Greetings, Kittens!
My wonderful Halloween present, (yes, we do Halloween presents, doesn’t everyone), was a lovely new release, A Way To A Dragon’s Heart: A Therian World Novel. I’m excited about my not quite two week old title, but this post isn’t a blurby/excerpty promo deal. Instead, I want to talk about the road to publication and the feelings behind having a new release that took a while to get there.
Let’s just say it—there’s nothing like a new release. But there’s truly something special about a new release you’ve waited years to see out in the world. When a story is in your head, no matter how real the characters feel, or how involved you are in the minutia of the world, it’s an untouchable phantom. Even typed out where others can read it, it still holds an ephemeral quality. But the day of a release is a new reality.

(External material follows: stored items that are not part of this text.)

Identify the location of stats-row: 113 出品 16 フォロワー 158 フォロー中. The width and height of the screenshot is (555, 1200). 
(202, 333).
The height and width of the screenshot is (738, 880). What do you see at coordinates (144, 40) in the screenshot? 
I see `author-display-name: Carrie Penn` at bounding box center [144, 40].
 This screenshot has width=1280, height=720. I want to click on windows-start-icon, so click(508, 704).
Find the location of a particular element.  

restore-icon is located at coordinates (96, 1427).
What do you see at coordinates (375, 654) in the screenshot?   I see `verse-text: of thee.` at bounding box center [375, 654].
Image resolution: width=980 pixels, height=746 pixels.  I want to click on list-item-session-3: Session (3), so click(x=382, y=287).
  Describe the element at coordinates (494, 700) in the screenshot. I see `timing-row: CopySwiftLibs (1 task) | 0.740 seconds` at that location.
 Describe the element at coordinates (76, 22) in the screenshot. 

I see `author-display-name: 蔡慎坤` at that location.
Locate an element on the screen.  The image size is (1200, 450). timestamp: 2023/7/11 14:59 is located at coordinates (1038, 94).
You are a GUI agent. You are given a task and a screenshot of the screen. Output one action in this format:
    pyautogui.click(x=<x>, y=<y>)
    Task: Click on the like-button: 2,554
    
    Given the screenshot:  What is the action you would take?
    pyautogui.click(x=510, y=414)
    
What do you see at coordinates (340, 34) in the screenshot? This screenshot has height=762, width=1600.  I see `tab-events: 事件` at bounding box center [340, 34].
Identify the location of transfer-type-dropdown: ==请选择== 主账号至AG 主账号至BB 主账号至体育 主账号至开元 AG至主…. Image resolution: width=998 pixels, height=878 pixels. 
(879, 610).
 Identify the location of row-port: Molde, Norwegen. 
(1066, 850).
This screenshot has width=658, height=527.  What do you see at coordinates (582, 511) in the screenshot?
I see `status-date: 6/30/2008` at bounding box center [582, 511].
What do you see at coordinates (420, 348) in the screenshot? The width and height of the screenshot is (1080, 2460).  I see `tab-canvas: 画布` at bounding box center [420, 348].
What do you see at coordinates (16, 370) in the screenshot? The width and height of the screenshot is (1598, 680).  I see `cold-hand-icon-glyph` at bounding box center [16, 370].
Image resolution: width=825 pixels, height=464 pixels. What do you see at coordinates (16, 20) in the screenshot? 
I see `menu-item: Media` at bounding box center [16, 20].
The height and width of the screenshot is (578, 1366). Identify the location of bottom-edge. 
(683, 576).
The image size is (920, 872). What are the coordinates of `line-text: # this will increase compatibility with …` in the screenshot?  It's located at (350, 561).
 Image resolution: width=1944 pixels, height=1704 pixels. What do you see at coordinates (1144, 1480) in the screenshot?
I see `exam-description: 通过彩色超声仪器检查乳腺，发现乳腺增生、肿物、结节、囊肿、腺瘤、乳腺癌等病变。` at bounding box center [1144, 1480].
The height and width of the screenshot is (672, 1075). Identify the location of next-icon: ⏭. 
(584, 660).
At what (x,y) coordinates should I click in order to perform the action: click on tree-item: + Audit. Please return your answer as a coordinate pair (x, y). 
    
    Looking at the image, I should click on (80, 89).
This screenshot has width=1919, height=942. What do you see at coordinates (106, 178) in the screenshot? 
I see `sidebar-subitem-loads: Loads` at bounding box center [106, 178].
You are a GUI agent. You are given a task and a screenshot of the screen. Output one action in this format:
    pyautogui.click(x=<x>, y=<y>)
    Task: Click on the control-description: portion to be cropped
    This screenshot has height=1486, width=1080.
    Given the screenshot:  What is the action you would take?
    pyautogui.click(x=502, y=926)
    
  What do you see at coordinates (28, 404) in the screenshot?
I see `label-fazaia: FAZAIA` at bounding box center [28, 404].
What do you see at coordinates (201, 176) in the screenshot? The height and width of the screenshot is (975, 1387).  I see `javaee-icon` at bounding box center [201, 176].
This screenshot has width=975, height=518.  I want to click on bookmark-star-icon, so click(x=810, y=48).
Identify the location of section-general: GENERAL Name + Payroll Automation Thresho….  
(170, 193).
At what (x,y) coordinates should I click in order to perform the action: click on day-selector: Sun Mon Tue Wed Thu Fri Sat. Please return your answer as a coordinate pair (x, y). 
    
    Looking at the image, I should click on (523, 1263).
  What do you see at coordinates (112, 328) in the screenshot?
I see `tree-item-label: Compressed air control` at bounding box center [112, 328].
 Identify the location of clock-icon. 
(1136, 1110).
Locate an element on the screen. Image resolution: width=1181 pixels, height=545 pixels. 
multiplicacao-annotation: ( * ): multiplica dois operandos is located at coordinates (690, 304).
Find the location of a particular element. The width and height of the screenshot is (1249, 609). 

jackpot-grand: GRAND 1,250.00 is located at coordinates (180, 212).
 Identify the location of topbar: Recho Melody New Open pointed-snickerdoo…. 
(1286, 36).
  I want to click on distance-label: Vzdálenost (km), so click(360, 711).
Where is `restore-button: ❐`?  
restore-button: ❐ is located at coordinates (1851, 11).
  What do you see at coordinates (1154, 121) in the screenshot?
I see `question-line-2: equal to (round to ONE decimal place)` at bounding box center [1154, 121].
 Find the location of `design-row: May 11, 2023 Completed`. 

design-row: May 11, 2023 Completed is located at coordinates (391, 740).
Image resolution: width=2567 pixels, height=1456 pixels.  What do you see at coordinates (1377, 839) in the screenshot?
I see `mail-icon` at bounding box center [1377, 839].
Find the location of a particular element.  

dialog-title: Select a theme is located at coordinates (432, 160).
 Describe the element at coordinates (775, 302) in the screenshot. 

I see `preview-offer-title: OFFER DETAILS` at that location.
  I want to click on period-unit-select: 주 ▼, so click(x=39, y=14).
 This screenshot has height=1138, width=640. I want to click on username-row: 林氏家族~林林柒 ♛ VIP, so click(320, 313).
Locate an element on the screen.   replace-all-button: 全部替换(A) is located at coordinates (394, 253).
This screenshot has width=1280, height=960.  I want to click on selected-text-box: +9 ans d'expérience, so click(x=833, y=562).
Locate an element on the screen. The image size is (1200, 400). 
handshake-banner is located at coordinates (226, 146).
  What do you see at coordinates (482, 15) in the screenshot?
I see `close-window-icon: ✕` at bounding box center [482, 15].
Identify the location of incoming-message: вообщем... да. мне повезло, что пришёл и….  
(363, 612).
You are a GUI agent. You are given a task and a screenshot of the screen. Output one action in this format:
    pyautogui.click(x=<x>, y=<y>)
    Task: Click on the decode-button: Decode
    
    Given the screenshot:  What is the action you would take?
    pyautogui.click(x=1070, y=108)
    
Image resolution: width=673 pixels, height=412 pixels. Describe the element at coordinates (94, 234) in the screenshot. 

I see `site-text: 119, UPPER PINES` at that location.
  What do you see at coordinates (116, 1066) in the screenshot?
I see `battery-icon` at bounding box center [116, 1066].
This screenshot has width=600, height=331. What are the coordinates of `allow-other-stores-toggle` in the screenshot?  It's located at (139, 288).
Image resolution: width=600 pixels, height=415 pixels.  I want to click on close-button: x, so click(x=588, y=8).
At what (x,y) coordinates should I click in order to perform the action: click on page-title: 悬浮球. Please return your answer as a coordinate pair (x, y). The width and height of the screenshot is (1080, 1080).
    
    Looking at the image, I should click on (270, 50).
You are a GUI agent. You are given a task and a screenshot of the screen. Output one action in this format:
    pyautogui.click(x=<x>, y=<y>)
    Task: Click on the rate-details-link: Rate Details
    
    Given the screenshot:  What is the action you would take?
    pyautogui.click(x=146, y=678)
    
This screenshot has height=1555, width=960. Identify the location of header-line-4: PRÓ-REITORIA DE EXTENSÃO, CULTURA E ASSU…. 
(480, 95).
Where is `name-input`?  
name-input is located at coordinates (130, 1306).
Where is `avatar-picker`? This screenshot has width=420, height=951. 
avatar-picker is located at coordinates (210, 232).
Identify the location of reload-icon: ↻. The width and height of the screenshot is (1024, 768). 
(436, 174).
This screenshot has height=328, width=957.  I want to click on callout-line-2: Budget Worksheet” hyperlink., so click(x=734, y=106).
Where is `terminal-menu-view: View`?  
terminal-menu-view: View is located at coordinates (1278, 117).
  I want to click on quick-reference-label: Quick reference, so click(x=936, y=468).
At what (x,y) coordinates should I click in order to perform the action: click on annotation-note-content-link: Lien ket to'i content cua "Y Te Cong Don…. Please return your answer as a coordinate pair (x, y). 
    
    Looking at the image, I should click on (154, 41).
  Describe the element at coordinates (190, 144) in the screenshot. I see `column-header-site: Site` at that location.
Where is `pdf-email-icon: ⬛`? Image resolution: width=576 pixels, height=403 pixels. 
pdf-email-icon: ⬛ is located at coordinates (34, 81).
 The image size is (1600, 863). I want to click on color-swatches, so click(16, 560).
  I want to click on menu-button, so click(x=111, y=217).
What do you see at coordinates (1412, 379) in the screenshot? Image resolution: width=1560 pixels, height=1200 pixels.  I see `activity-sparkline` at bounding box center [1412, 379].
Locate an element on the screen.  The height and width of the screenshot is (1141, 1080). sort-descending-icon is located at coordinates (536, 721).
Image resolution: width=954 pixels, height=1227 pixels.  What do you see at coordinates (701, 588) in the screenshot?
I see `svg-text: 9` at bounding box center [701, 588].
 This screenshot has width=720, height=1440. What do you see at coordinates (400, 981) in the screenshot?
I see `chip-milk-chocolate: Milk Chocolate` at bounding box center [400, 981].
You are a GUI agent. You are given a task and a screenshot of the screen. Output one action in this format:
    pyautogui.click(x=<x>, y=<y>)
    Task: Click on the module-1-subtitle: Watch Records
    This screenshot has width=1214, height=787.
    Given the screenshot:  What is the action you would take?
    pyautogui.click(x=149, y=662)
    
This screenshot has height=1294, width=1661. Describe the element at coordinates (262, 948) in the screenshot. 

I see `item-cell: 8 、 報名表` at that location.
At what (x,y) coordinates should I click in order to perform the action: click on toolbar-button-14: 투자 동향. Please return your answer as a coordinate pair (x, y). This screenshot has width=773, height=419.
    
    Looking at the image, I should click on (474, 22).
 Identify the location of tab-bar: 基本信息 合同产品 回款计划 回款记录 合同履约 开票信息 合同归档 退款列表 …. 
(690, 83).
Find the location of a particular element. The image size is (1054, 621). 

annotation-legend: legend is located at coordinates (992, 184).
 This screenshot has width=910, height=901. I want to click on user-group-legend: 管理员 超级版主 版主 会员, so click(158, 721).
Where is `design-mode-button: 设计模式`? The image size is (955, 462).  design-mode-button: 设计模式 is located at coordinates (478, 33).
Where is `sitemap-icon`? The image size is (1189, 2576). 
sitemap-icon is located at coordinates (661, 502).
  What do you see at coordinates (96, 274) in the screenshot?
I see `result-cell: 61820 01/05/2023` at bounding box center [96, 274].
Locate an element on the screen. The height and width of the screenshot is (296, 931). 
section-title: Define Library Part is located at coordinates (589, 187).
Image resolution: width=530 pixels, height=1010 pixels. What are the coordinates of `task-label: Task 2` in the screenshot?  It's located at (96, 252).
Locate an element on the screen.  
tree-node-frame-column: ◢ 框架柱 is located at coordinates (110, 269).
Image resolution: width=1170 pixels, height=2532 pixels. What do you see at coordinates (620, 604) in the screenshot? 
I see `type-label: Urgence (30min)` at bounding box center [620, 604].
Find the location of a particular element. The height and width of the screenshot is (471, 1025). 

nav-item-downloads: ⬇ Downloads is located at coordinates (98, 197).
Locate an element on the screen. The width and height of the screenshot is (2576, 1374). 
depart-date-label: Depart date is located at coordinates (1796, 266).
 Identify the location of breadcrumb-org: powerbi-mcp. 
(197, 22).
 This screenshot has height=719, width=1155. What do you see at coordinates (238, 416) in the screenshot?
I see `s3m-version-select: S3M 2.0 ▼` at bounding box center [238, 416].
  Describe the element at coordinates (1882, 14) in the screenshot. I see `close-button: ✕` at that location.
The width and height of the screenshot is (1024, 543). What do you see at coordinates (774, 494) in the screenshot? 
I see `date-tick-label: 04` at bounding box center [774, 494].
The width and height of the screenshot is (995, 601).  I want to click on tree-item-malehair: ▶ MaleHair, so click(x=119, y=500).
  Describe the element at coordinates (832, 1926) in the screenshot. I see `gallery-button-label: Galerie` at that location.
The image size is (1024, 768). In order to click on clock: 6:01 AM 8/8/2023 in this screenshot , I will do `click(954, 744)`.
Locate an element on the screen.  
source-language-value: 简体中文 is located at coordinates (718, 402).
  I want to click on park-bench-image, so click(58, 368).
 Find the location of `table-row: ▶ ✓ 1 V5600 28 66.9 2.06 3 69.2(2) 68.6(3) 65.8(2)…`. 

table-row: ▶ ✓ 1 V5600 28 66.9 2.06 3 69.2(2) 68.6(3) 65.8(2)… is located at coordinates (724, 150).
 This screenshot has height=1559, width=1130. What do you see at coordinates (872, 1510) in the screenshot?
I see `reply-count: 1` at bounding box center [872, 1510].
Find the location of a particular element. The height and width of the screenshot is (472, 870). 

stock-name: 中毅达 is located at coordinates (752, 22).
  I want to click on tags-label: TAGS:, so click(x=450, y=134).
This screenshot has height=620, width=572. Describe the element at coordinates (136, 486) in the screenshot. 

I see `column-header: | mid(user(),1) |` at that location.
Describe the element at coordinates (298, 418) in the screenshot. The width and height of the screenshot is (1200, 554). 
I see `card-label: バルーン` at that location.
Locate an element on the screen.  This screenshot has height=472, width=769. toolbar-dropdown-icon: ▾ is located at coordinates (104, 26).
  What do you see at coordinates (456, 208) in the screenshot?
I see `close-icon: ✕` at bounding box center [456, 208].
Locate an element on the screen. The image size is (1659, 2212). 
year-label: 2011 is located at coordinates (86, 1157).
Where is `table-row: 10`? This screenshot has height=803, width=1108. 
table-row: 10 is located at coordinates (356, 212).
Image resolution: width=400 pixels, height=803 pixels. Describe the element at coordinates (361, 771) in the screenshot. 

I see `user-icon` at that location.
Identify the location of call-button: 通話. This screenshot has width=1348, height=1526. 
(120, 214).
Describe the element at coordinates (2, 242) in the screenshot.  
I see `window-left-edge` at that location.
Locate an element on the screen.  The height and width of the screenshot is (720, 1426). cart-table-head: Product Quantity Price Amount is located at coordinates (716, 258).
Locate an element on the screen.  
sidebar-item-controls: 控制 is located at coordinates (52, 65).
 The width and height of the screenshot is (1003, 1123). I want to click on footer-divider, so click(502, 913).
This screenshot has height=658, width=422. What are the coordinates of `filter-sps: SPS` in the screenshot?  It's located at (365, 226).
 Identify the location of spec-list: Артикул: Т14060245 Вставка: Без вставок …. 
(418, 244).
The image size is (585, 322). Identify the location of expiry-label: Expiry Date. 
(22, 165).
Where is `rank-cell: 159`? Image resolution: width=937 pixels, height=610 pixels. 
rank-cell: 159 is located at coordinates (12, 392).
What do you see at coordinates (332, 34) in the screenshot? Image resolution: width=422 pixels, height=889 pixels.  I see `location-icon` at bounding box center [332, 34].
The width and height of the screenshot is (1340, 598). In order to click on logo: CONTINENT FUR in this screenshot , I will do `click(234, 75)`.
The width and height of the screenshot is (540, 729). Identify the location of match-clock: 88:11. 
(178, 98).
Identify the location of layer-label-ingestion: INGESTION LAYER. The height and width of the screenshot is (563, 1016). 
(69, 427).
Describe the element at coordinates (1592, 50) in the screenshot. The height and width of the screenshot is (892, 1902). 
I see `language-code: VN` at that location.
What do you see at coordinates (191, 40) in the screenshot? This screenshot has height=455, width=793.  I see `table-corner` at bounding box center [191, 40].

It’s the same sense of wonder, agitation, joy, hesitancy, sensuality and sometimes outright lust, felt when exploring a new lovers body for the first time. You don’t know how this intimate, heart-holding moment will be taken. There’s no distance, just a raw nakedness and vulnerability, laid over a joyous anticipation. No matter how afraid you are of rejection, the sheer possibility of rapturous embrace is enough to fuel you through it all, and to lead you to do it again and again.
I’ve heard it compared to what a musician must feel when an album drops. I can see the similarity, but I disagree. When a song is released, it’s everywhere, it comes to the listener, not the other way around. I think a book release is more like a painter having a gallery showing. You invite anyone and everyone, but either people show up or they don’t, and there’s nothing to be done. Of those that do turn up, you can do nothing but stand aside and let them judge your work. You hope for honesty, because you can’t grow without it, but you pray that honesty is tempered at least with diplomacy, if kindness is too much to ask.
But be it music, painting, potter or prose, in that moment of new eyes finally seeing what we toiled so greatly to created, we all become William Butler Yates. …I, being poor have only my dreams; I have spread my dreams under your feet. Tread softly because you tread on my dreams…
Not all tread softly, but enough do that it’s worth all the barbaric stomping around that some might delight in. Of course to be fair, sometimes it only feels like stomping, when in facts it’s just the hasty truth that your work is not quite ready.
When you look at my manuscripts versus my publications, you can see I have a rather convoluted path to the digital shelves. Grab a cuppa and try to follow along. *grin*
I have 7, soon to be 8, completed manuscripts sitting on my harddrive. I have 4, soon to be 5, releases out in the world. I have 3 manuscripts waiting for revision, 2 with editors eager to see them when they’re done. I’m lucky to say the least, but it didn’t come all at once.
The 2nd manuscript I completed, was the 1st manuscript I ever submitted to a publisher. It was contracted right off, and still continues to sell well to this day. My 5th completed manuscript, and yes, my 5th submission, is only my 2nd contracted release. My 6th manuscript, and submission promptly went on to become my 3rd contracted release. The 2nd manuscript I subbed, which is the 3rd manuscript I finished, went through two major revisions, three publishers, four editors and just came out nine days ago as my 4th release. (It’s also doing very well in the short time it’s been out, so it was worth everything.) My 8th manuscript will become my 5th contracted release in February 2012. See? Convoluted. But wait, there’s more.
If all goes well, my 1st completed manuscript will become my 6th contracted release in 2012. While my 4th manuscript will be my 7th contracted release, and my 7th manuscript will become my 8th release that same year. For those of you that have kept up, that would make my 9th manuscript in line to become my 9th contracted release. Nine books in before things start happening in order. Now there’s a lesson to keep writing and keep subbing no matter how many things come back, or how many times it takes.
Every time something is contracted on first submission, I’m thrilled. Every time I’m asked for a revision, I’m enriched. Notice enriched and thrilled are not the same thing, but both are wonderful to have. I keep getting better and my work continues to grow and evolve and there’s nothing more important than that, no matter how many times your heart has to get broken to make it happen.
It’s been said that it’s not about the number of times you fall, but how often you get back up. Get up often enough and you can have almost anything. I get tired of getting back up, but I’ve seen it pay off to often not to. Just like any relationship, sometimes it’s love at first sight, sometimes it takes a while, but it’s only by hanging in there that it ever gets the chance to become true love for a author, editor and eventually a reader.
Whatever it is you keep falling over, remember, you just have to get back up enough times to have it. And when you look to the endeavors of others that they find worth falling over, don’t hesitate to help up. And don’t forget to tread softly, you tread on their dreams.
A quick thank you to everyone that tread so softly on the dreams for my recent release. You’ve embraced A Way To A Dragon’s Heart tight enough to make it a category bestseller three times over at All Romance Ebooks. You got me a silver star and I give you a gold one! 
Thanks, Kittens! This Ramble is Done!